[What you should do]:
Copy each of the lines below without any changes, and leave out the pictures.

[Supplied material]:
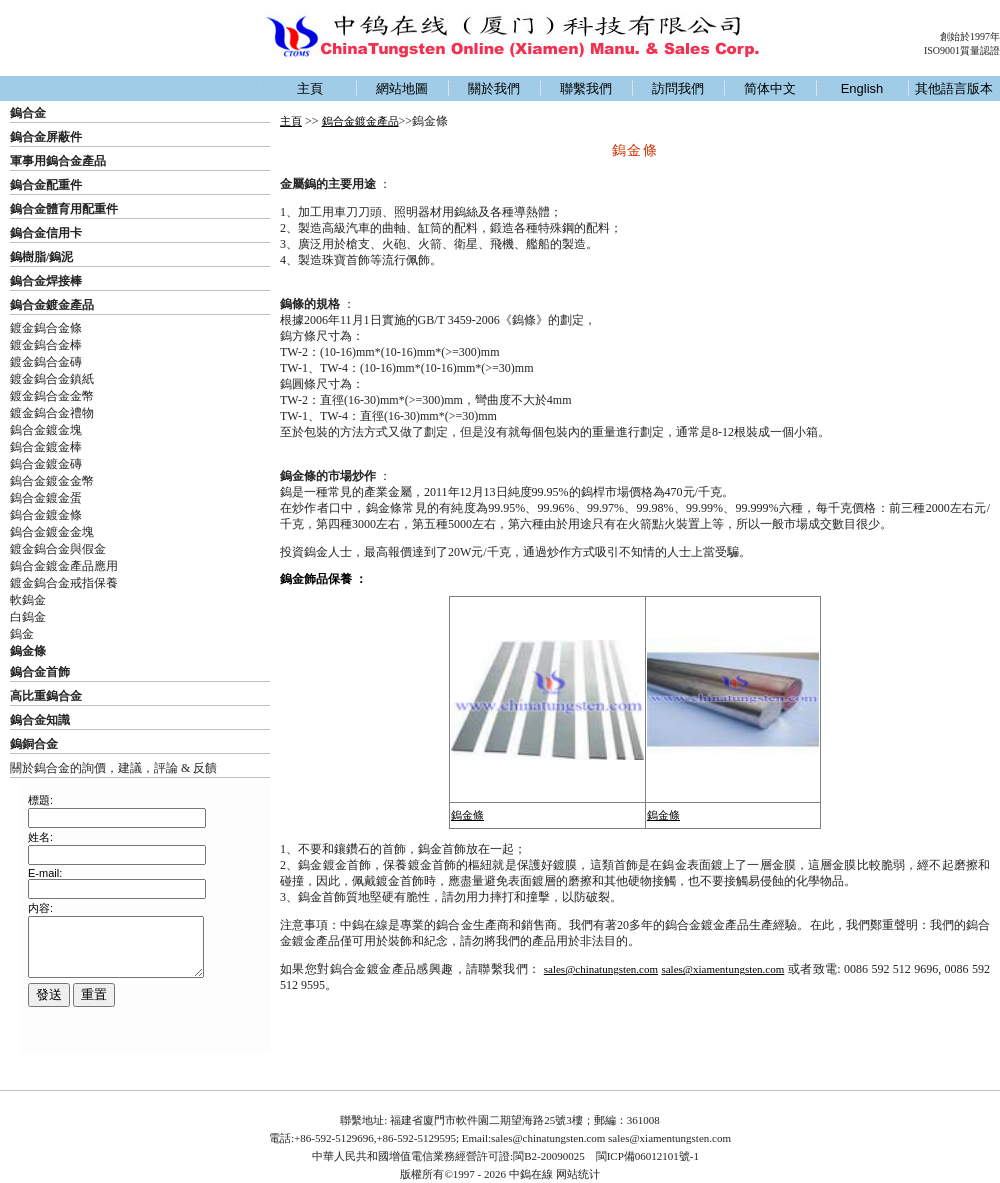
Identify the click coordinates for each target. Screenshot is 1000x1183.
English (862, 88)
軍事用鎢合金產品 (58, 161)
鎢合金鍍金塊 (46, 430)
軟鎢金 (28, 600)
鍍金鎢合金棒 (46, 345)
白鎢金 (28, 617)
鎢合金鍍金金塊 (52, 532)
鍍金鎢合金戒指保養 (64, 583)
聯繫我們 (586, 88)
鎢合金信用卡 (46, 233)
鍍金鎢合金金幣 (52, 396)
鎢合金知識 (40, 720)
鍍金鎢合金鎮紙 (52, 379)
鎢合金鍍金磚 (46, 464)
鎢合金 (28, 113)
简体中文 (770, 88)
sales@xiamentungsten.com (722, 969)
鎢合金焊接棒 (46, 281)
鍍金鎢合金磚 (46, 362)
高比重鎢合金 (46, 696)
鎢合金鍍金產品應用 (64, 566)
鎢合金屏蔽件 (46, 137)
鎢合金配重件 (46, 185)
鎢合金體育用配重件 (64, 209)
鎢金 (22, 634)
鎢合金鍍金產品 (52, 305)
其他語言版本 (954, 88)
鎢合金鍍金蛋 (46, 498)
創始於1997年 (970, 36)
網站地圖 (402, 88)
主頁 (310, 88)
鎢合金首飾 (40, 672)
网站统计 (578, 1174)
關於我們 (494, 88)
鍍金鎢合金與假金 (58, 549)
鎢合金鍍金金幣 (52, 481)
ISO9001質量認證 (962, 50)
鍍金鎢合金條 (46, 328)
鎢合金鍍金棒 (46, 447)
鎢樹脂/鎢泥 (41, 257)
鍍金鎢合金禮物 (52, 413)
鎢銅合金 (34, 744)
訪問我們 (678, 88)
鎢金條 (467, 815)
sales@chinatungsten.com (601, 969)
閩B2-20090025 (549, 1156)
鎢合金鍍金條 (46, 515)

[Exercise result]:
Identify the click coordinates for each target. Screenshot is 1000x1183.
English (862, 88)
軍事用鎢合金產品 (58, 161)
鎢合金鍍金塊 (46, 430)
軟鎢金 (28, 600)
鍍金鎢合金棒 (46, 345)
白鎢金 (28, 617)
鎢合金鍍金金塊 (52, 532)
鍍金鎢合金戒指保養 (64, 583)
聯繫我們 (586, 88)
鎢合金信用卡 (46, 233)
鍍金鎢合金金幣 (52, 396)
鎢合金知識 (40, 720)
鍍金鎢合金鎮紙 (52, 379)
鎢合金鍍金磚 (46, 464)
鎢合金 (28, 113)
简体中文 (770, 88)
sales@xiamentungsten.com (722, 969)
鎢合金焊接棒 (46, 281)
鍍金鎢合金磚 (46, 362)
高比重鎢合金 (46, 696)
鎢合金鍍金產品應用 (64, 566)
鎢合金屏蔽件 (46, 137)
鎢合金配重件 (46, 185)
鎢合金體育用配重件 (64, 209)
鎢金 (22, 634)
鎢合金鍍金產品 (52, 305)
其他語言版本 (954, 88)
鎢合金鍍金蛋 (46, 498)
創始於1997年 (970, 36)
網站地圖 (402, 88)
主頁 (310, 88)
鎢合金首飾 (40, 672)
网站统计 (578, 1174)
關於我們 (494, 88)
鍍金鎢合金與假金 (58, 549)
鎢合金鍍金金幣 (52, 481)
ISO9001質量認證 (962, 50)
鍍金鎢合金條 (46, 328)
鎢合金鍍金棒 (46, 447)
鎢樹脂/鎢泥 (41, 257)
鍍金鎢合金禮物 (52, 413)
鎢銅合金 (34, 744)
訪問我們 (678, 88)
鎢金條 (467, 815)
sales@chinatungsten.com (601, 969)
閩B2-20090025 (549, 1156)
鎢合金鍍金條 (46, 515)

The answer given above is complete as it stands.